On July 26 of this year, we in America celebrated the 10th anniversary of implementation of the employment provisions of the Americans with Disabilities Act. After ten years of civil rights protections in the workplace, what impact has the ADA had?

Some scholars suggest the ADA's impact on the workplace should be measured by the extent of the increase in employment rates among working-age people with disabilities. By this standard, existing data would show that the ADA has had little impact on increased employment rates, at least among those with severe disabilities. Accordingly, they would argue that the employment provisions of the ADA have been a failure.

Another measure of the ADA's impact is the expectations for jobs and careers of young people with disabilities leaving school. Although I am unaware of any quantitative research in this area, I am convinced that the ADA's vision of full participation has had a profound impact on young people with disabilities.

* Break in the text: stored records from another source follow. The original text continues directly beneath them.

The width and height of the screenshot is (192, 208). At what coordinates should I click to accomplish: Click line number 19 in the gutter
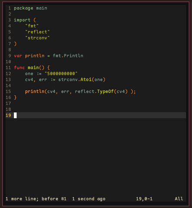click(8, 115)
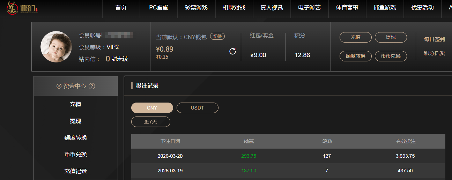The image size is (452, 180).
Task: Click the help question mark icon
Action: [92, 86]
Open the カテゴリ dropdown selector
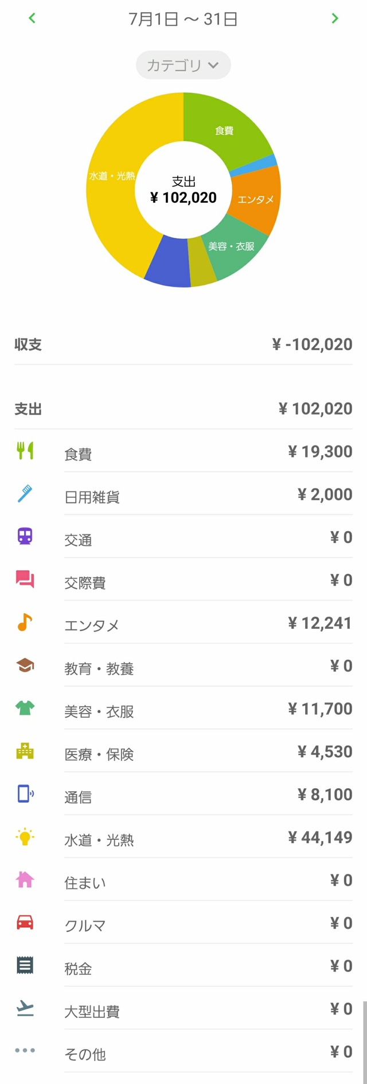The width and height of the screenshot is (367, 1084). pos(183,65)
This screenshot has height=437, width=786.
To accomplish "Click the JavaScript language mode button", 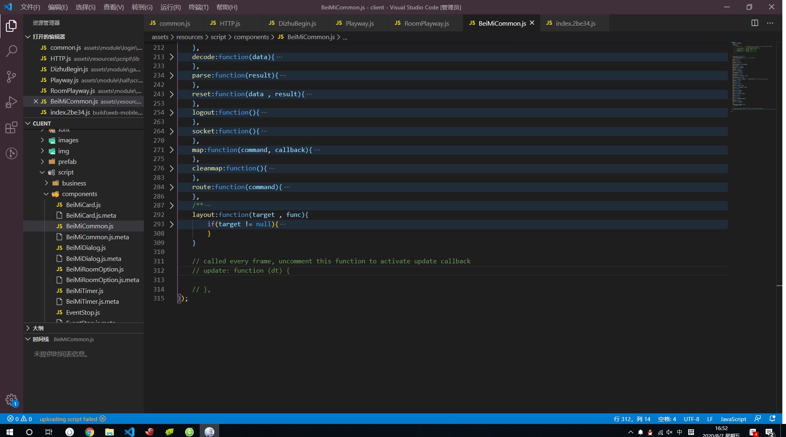I will tap(733, 419).
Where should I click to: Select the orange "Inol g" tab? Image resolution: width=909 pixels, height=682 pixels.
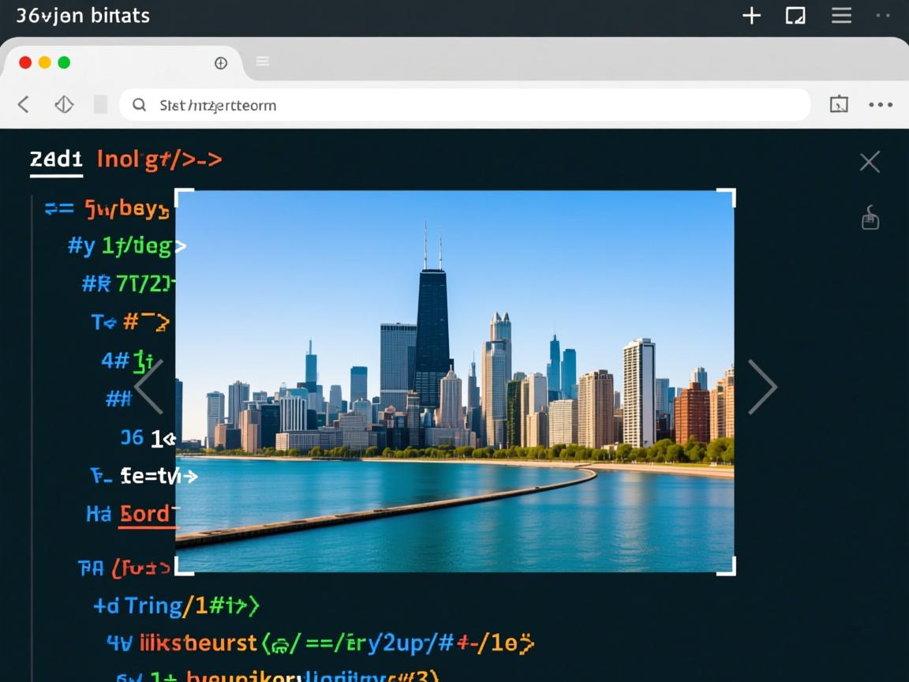[x=159, y=159]
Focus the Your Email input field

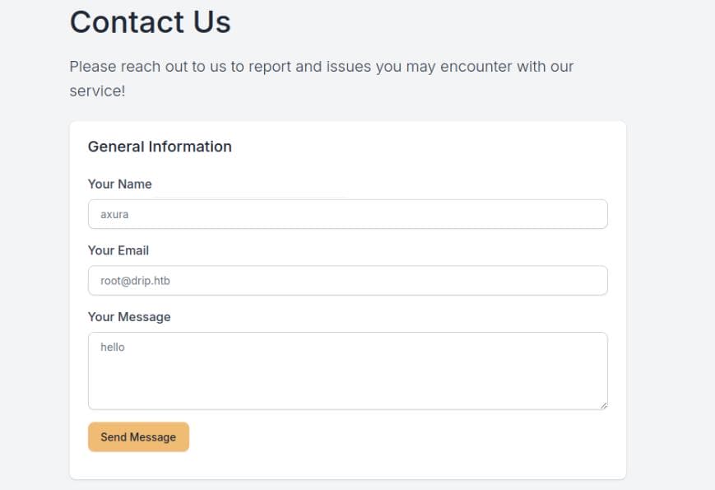point(347,281)
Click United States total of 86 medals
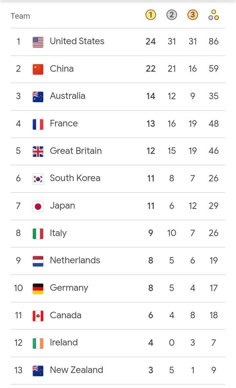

They have high expectations, and they are breaking down barriers. For example, I recently had the pleasure of meeting the first Yale Medical School student to complete medical school as a wheelchair user.

Much attention has been given to the line of U.S. Supreme Court decisions that have narrowed the scope of the protected class under ADA and generally made it more difficult for victims of disability discrimination in the workplace to prevail. Some in the disability rights movement have argued that the Supreme Court has "gutted" the employment provisions in the ADA and that what is left provides little protection. Although the Supreme Court has definitely undermined Congressional efforts to ban employment discrimination on the basis of disability, it is important to recognize that disabled workers and job applicants continue to enjoy important rights and continue to use the ADA successfully to challenge discrimination.

Some sub-populations within the disability community have been particularly hard hit by the Supreme Court rulings, including state workers, individuals who are able to function well with medications or other "mitigating measures," people with well-controlled epilepsy, diabetes, depression, and other physical and mental health conditions.

At some point, perhaps very soon, the diverse coalition that passed the ADA will need to reassemble and recruit new allies to fix some of the damage done by the Supreme Court and the lower federal courts. More important, from my perspective, disability advocates and leaders will need to reform the disability benefit and health care systems so that they consistently promote work and economic empowerment.

However, even if these reforms don't occur for years, the ADA has redefined the disability experience in the U.S., and most employers have come to accept the rightful place of disabled individuals within our society. In recent years, I have seen a growing recognition by business of the large disability market, and I believe this recognition is due in large part to the increased political visibility of disabled people and their families that accrued from the effort to pass and implement the ADA.

As Dr. Martin Luther King observed with regard to the civil rights movement, "the greatest victory of this period was... something internal.... The greatness of this period was that we armed ourselves with dignity and self-respect."